- Zlatoličje Location in Slovenia
- Coordinates: 46°27′22.36″N 15°47′24.3″E﻿ / ﻿46.4562111°N 15.790083°E
- Country: Slovenia
- Traditional region: Styria
- Statistical region: Drava
- Municipality: Starše

Area
- • Total: 7.1 km^{2} (2.7 sq mi)
- Elevation: 237 m (778 ft)

Population (2025)
- • Total: 751

= Zlatoličje =

Zlatoličje (/sl/) is a village on the right bank of the Drava River southeast of Maribor in northeastern Slovenia. It lies in the Municipality of Starše in an area that is part of the traditional region of Styria.
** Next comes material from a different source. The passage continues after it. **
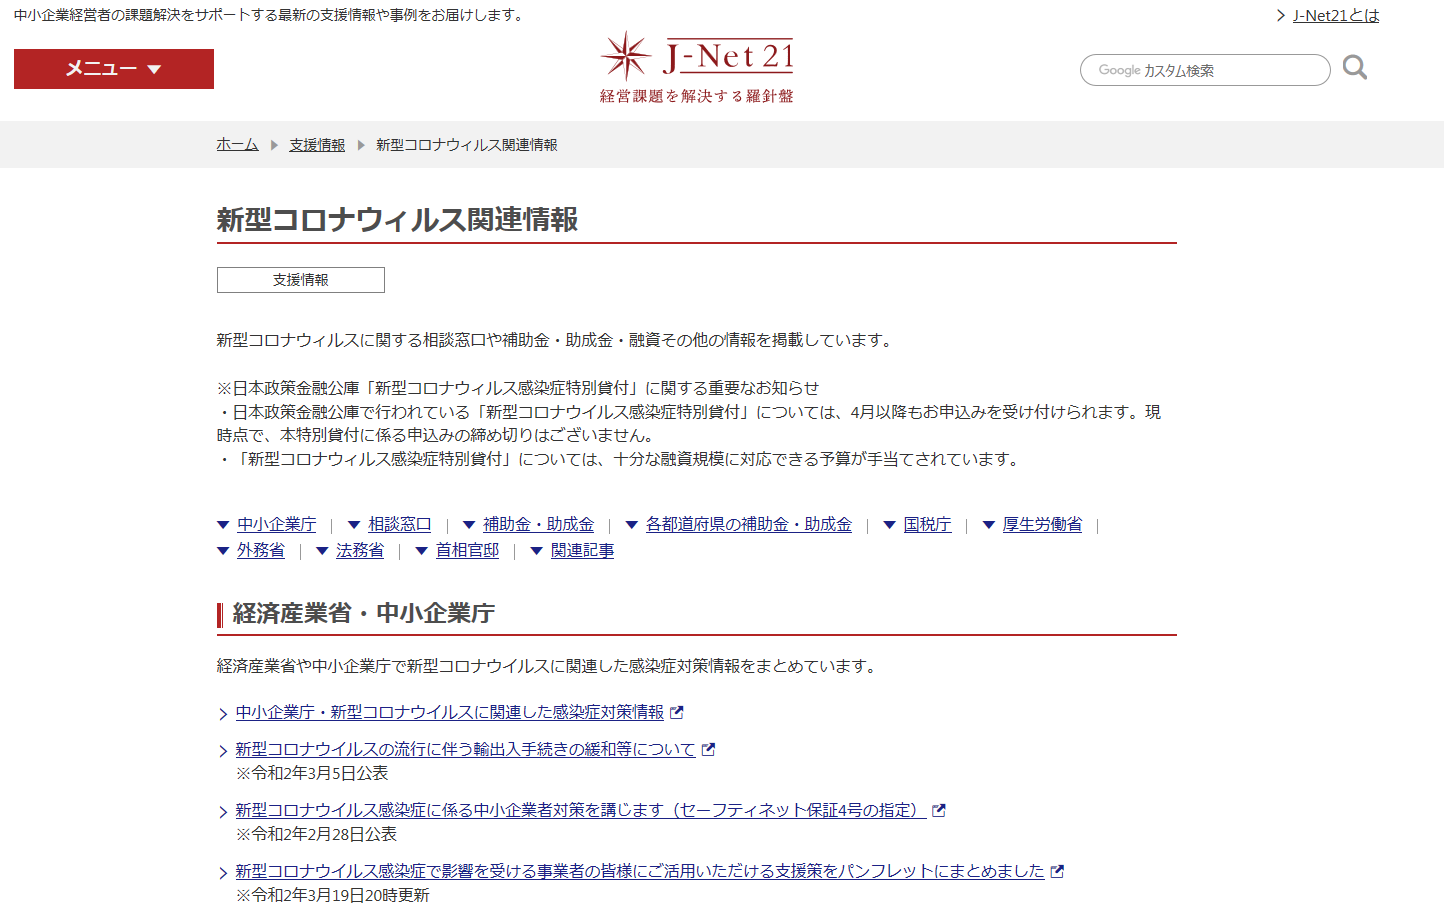
Task: Jump to the 相談窓口 section anchor
Action: [x=399, y=524]
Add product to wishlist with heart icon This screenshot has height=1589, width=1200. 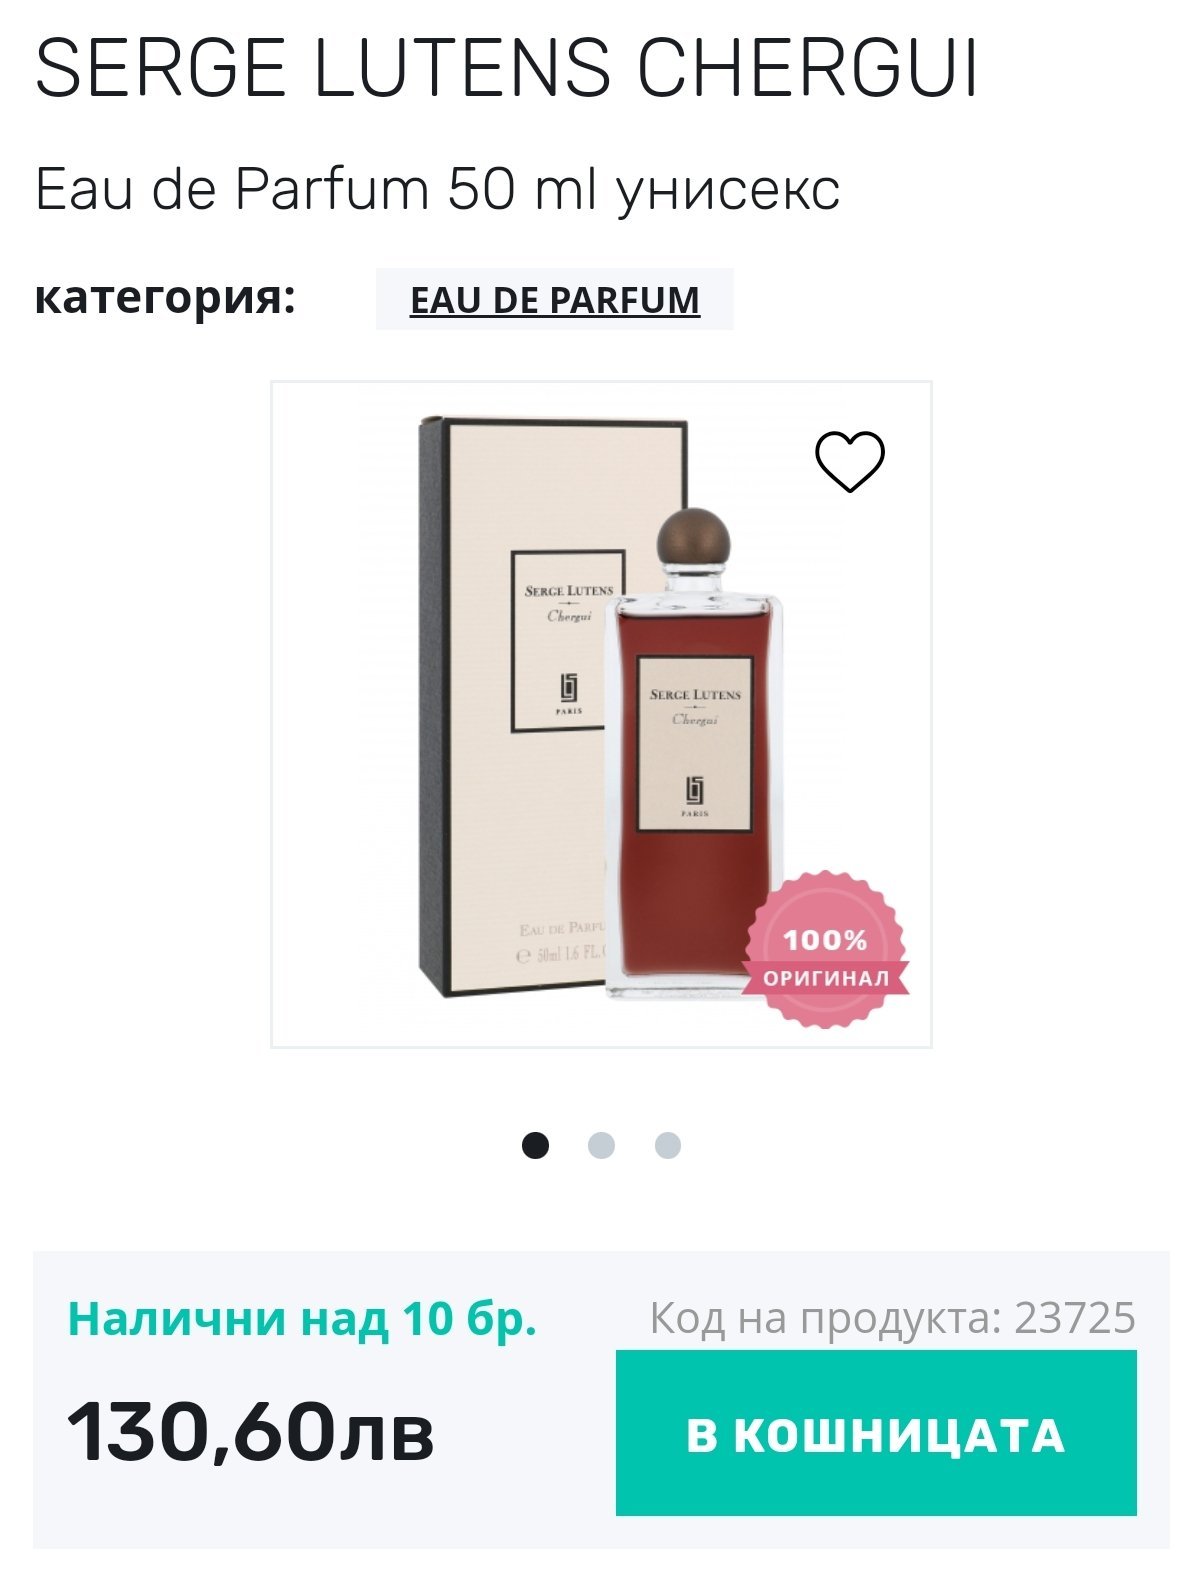click(x=850, y=461)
The municipality is now included in the Drava Statistical Region. South of the settlement is a 136 MW run-of-the-river hydroelectricity, opened in 1969. A solar power plant is set on the river banks.

==Name==
Zlatoličje was attested in written sources in 1220–30 and later as Goldarn (and as Goldsdorf in 1320). The Slovene name is derived from the common noun zlatolika 'golden willow' (Salix alba var. vitellina), referring to local vegetation. A less likely derivation is from Slavic *zoltolykъ 'gold seeker'.

==Cultural heritage==
The village chapel with a small belfry was built in 1900.